*BRIEF*
Among the records that follow, set down only the lines from the one containing "67 - Mülk Suresi (38, 2403)" to the one containing "13 - Rad Suresi (37, 2207)", both included, exactly.

Stored items:
**********

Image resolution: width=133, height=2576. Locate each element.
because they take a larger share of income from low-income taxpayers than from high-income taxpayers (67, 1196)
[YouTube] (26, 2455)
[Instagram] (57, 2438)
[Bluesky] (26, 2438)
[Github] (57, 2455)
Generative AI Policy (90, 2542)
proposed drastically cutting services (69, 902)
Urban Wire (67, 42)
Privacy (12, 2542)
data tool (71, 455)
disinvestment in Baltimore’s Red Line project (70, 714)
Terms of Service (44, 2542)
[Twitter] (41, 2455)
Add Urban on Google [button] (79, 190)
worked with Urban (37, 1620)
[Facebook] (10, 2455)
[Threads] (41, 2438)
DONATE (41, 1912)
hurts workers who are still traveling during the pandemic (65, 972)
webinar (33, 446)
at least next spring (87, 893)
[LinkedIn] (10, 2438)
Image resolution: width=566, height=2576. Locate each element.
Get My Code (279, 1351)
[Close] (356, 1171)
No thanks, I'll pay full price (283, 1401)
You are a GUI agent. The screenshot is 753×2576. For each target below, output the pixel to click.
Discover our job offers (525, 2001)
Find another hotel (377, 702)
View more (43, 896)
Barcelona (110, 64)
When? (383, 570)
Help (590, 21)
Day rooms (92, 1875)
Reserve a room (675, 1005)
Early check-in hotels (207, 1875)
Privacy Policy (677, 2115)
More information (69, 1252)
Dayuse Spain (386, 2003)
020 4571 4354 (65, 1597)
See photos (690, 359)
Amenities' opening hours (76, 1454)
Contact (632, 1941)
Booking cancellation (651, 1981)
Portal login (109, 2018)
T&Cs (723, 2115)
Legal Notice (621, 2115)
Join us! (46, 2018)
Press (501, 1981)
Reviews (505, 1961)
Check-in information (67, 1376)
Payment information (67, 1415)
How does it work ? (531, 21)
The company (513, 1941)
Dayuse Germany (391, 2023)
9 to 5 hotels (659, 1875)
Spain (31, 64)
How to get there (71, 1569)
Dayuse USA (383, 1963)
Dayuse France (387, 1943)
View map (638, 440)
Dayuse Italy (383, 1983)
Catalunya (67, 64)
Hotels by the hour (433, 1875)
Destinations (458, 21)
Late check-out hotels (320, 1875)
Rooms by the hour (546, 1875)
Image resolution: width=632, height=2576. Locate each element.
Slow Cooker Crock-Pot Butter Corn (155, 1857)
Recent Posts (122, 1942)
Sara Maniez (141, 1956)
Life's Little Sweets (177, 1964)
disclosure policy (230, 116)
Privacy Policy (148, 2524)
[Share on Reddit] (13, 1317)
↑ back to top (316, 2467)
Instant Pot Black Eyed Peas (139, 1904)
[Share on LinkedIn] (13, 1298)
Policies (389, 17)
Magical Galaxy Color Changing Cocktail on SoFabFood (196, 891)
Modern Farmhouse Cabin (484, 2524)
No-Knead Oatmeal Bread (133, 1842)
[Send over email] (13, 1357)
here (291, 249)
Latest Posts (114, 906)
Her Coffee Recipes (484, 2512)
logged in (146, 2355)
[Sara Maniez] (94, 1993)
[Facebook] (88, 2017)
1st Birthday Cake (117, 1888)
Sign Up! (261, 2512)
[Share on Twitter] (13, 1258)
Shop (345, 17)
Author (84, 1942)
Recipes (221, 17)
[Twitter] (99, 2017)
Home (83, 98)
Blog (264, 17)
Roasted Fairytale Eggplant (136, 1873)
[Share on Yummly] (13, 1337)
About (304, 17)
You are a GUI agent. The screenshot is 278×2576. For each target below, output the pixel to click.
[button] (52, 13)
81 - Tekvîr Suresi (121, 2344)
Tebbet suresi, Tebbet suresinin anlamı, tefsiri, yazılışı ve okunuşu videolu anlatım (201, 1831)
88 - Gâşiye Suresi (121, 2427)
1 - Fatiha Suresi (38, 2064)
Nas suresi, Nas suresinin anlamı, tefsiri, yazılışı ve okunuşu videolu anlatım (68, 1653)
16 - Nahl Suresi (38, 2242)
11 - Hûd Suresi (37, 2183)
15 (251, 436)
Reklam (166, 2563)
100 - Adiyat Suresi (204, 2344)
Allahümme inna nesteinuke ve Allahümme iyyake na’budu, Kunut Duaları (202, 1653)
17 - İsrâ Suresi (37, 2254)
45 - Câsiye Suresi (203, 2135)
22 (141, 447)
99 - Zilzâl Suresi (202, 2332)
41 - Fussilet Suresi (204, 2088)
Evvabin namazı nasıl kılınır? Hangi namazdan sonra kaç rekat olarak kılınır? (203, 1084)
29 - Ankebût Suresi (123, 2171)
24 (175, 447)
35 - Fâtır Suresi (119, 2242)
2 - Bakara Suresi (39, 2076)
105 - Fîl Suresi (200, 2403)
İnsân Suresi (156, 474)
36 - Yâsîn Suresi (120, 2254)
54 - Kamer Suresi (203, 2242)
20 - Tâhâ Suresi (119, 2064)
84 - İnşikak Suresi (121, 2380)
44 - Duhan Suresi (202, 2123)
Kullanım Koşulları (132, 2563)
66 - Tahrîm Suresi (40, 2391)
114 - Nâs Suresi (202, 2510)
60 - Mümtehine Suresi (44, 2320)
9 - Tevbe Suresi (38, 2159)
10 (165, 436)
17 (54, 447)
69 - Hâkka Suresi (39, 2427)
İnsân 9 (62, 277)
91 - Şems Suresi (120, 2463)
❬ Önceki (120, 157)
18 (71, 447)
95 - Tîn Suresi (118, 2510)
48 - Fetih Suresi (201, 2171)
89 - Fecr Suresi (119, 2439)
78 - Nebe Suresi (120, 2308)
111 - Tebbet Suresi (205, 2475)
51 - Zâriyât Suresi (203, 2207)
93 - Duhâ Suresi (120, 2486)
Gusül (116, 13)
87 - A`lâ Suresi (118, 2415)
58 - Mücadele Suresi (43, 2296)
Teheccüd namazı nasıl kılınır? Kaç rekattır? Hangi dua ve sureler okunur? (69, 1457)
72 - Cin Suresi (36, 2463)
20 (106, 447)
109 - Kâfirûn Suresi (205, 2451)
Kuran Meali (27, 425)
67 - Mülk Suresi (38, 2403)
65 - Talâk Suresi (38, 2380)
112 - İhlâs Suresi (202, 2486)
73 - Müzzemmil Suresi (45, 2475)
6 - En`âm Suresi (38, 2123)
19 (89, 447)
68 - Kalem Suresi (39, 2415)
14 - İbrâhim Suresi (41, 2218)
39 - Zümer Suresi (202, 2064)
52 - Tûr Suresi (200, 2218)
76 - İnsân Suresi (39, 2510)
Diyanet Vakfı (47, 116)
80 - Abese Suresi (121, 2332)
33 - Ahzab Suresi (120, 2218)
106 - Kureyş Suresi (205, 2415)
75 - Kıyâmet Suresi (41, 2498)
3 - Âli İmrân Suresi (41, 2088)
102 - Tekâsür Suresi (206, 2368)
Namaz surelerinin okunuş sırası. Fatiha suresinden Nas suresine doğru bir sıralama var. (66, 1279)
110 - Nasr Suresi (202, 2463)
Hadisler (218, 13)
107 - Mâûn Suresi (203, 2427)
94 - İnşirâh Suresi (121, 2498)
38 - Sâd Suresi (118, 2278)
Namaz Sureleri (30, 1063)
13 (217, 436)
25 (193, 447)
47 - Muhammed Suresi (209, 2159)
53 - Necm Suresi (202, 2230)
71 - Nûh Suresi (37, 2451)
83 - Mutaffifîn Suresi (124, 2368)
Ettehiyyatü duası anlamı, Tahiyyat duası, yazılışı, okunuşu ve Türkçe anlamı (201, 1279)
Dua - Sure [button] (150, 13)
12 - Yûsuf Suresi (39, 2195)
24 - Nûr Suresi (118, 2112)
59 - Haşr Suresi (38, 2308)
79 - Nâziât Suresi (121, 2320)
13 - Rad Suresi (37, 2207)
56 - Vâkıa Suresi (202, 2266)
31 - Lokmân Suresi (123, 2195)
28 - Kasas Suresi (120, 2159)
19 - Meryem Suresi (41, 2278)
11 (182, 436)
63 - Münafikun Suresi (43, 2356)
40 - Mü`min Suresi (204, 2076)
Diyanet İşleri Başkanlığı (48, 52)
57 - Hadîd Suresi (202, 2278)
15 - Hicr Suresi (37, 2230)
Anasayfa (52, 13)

**********

*ANSWER TO THE PROBLEM*
67 - Mülk Suresi (38, 2403)
65 - Talâk Suresi (38, 2380)
112 - İhlâs Suresi (202, 2486)
73 - Müzzemmil Suresi (45, 2475)
6 - En`âm Suresi (38, 2123)
19 (89, 447)
68 - Kalem Suresi (39, 2415)
14 - İbrâhim Suresi (41, 2218)
39 - Zümer Suresi (202, 2064)
52 - Tûr Suresi (200, 2218)
76 - İnsân Suresi (39, 2510)
Diyanet Vakfı (47, 116)
80 - Abese Suresi (121, 2332)
33 - Ahzab Suresi (120, 2218)
106 - Kureyş Suresi (205, 2415)
75 - Kıyâmet Suresi (41, 2498)
3 - Âli İmrân Suresi (41, 2088)
102 - Tekâsür Suresi (206, 2368)
Namaz surelerinin okunuş sırası. Fatiha suresinden Nas suresine doğru bir sıralama var. (66, 1279)
110 - Nasr Suresi (202, 2463)
Hadisler (218, 13)
107 - Mâûn Suresi (203, 2427)
94 - İnşirâh Suresi (121, 2498)
38 - Sâd Suresi (118, 2278)
Namaz Sureleri (30, 1063)
13 (217, 436)
25 (193, 447)
47 - Muhammed Suresi (209, 2159)
53 - Necm Suresi (202, 2230)
71 - Nûh Suresi (37, 2451)
83 - Mutaffifîn Suresi (124, 2368)
Ettehiyyatü duası anlamı, Tahiyyat duası, yazılışı, okunuşu ve Türkçe anlamı (201, 1279)
Dua - Sure [button] (150, 13)
12 - Yûsuf Suresi (39, 2195)
24 - Nûr Suresi (118, 2112)
59 - Haşr Suresi (38, 2308)
79 - Nâziât Suresi (121, 2320)
13 - Rad Suresi (37, 2207)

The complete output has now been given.